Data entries

▬▬▬▬▬▬▬▬▬▬

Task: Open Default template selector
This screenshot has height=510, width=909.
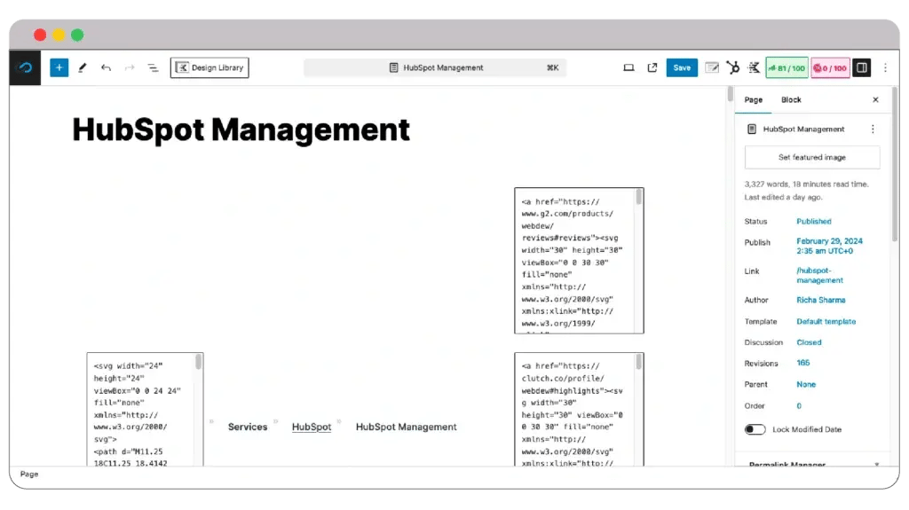Action: pos(826,321)
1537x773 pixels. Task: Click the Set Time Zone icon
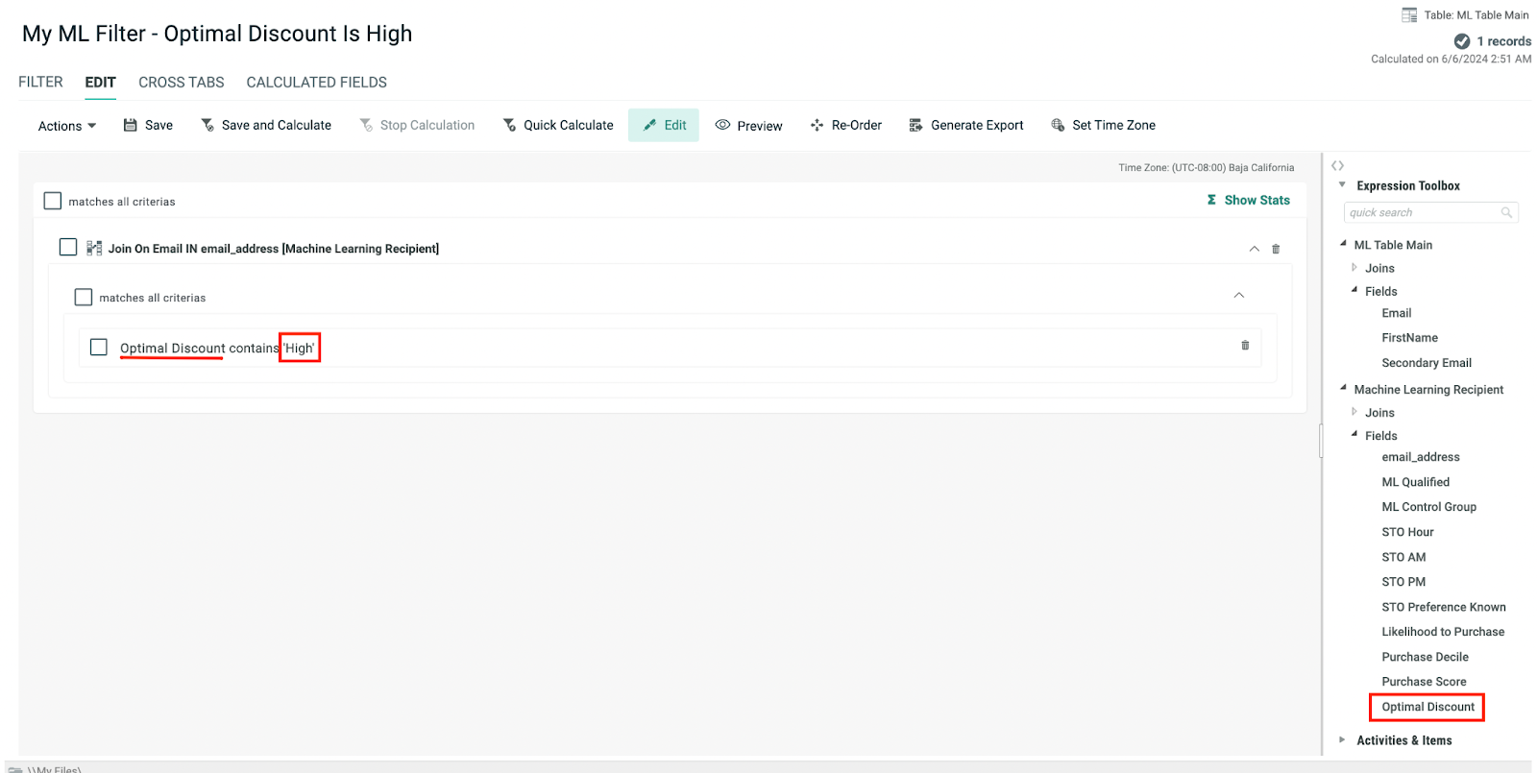[x=1058, y=125]
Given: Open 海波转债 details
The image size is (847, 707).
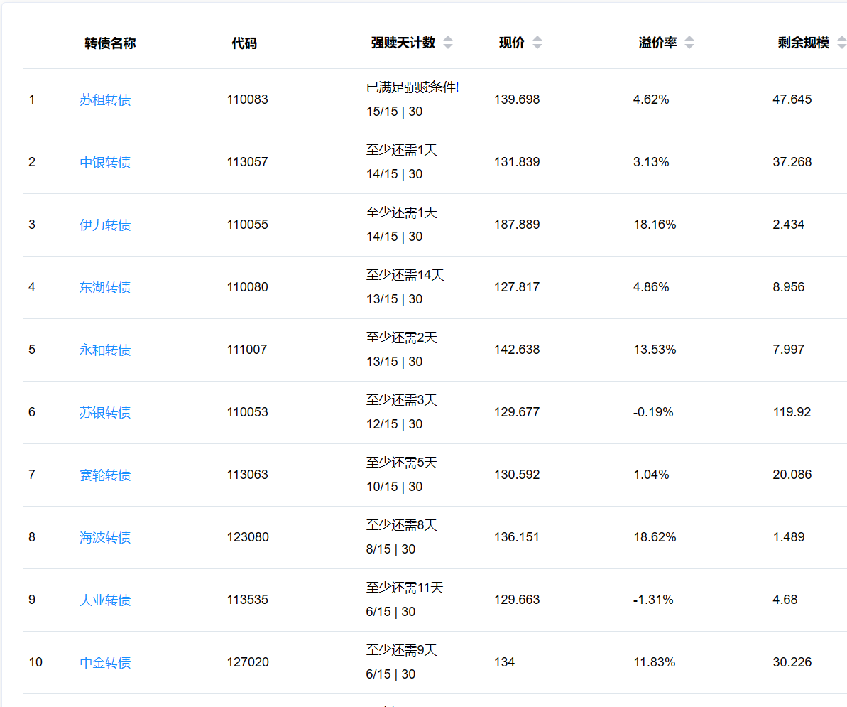Looking at the screenshot, I should pos(105,537).
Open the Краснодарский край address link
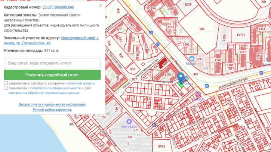Viewport: 271px width, 152px height. (80, 38)
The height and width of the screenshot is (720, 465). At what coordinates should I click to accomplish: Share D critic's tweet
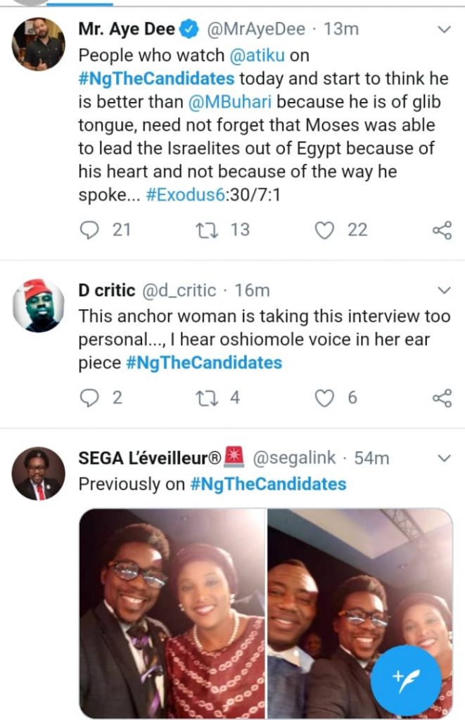pyautogui.click(x=442, y=398)
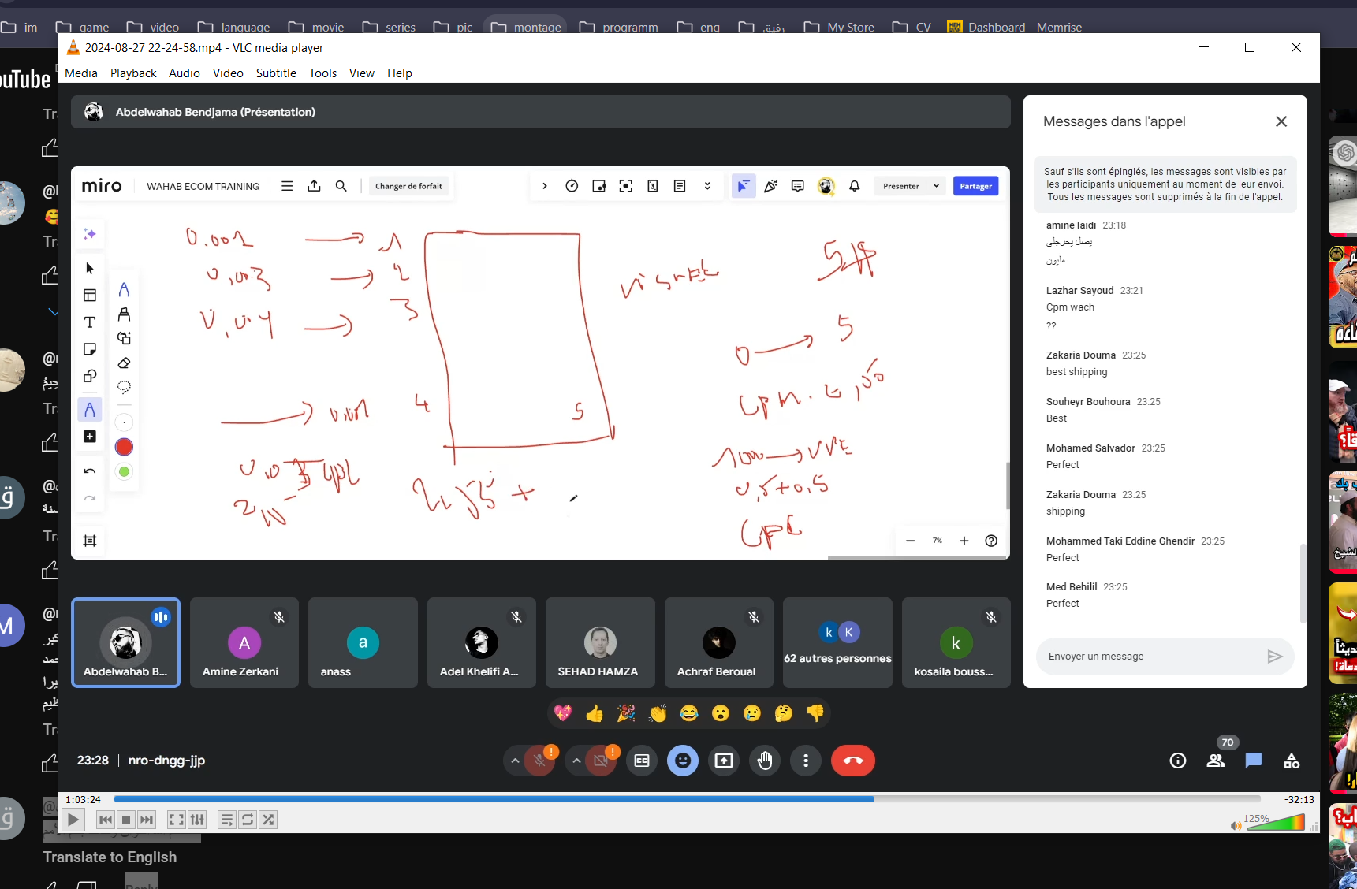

▬▬▬▬▬▬▬▬▬▬

**PROMPT**
Set down the lines from the one containing "Open the Краснодарский край address link" through the last line of the records above, both included, exactly as they appear and with no other text. Pictures should not be set down.

**OUTPUT OF THE TASK**
Open the Краснодарский край address link
Viewport: 271px width, 152px height. (80, 38)
The height and width of the screenshot is (720, 465). At what coordinates should I click to accomplish: Share D critic's tweet
pyautogui.click(x=442, y=398)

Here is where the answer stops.